The navigation season on the Missouri River will end sooner than usual this year. Gavins Point Dam, near Yankton, South Dakota, will scale back water releases next week, dropping the water level below what is needed for barge traffic.

Gavins Point operations project manager Dave Becker says the navigation season usually lasts another month. Becker says: "Because of the drought on the Missouri this year, the navigation season has been cut short by 35 days. Rather than the season going up until about Thanksgiving time at Sioux City, meaning tug boats and barges could get up to Sioux City, it’ll be about October 17th."

Becker says Gavins Point Dam is releasing about 80-percent of the water it would in a more normal rainfall year. He says in order for the reduced flows to reach Sioux City on Wednesday the 17th, the dam will scale back releases on Monday the 15th. On the other side of Iowa, it’s a completely different story.

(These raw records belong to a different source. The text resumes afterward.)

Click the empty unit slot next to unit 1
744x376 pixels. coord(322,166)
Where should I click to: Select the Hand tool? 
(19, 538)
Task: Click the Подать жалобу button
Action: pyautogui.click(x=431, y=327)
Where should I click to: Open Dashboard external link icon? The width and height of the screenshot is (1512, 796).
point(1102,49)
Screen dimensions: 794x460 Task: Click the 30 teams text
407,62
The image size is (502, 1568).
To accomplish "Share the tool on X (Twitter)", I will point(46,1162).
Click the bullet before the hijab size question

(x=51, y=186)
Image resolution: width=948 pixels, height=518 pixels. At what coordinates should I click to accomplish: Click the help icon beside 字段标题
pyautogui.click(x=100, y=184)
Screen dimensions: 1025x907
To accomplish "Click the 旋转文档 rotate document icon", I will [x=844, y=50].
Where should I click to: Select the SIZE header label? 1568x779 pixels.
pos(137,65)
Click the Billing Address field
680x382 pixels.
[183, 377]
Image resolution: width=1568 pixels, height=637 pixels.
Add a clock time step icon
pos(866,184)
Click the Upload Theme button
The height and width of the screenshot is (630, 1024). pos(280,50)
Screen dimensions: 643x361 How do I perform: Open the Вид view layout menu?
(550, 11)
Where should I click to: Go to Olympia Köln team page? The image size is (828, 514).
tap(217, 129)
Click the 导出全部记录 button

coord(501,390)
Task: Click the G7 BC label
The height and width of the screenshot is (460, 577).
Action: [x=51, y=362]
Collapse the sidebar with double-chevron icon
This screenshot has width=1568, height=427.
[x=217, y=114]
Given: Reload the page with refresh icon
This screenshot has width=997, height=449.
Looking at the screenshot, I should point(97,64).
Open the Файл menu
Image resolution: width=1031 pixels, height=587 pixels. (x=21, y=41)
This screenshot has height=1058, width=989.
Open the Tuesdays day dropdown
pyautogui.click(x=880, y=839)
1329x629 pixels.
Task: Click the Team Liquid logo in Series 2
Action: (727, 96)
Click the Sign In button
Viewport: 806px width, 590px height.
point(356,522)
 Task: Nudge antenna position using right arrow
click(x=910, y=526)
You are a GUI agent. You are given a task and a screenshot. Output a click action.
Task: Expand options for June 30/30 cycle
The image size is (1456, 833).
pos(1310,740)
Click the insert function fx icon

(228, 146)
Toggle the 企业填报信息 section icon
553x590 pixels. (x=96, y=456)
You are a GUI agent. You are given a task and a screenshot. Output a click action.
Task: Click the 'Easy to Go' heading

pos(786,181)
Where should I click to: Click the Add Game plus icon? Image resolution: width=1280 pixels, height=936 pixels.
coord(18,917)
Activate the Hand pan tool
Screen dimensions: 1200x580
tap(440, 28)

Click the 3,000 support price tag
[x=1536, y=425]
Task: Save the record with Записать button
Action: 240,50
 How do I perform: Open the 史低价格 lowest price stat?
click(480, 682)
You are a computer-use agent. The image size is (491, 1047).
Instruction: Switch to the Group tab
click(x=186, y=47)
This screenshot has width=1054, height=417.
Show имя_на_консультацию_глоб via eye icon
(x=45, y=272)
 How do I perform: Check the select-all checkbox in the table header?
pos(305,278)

Ron Fournier, spokesman for the Rock Island District of the U.S. Army Corps of Engineers, says the Mississippi River is still very much open for business, and likely will be for a few more months. Fournier says: "Commercial navigation traffic will typically shut down around the middle of December in anticipation of the freezing river but until the river freezes, traffic basically runs year-round. It’ll start shutting down up north around Minneapolis, work its way down here to Iowa and usually it stays open down in the Missouri area." He adds, the Illinois River will stay open year-round.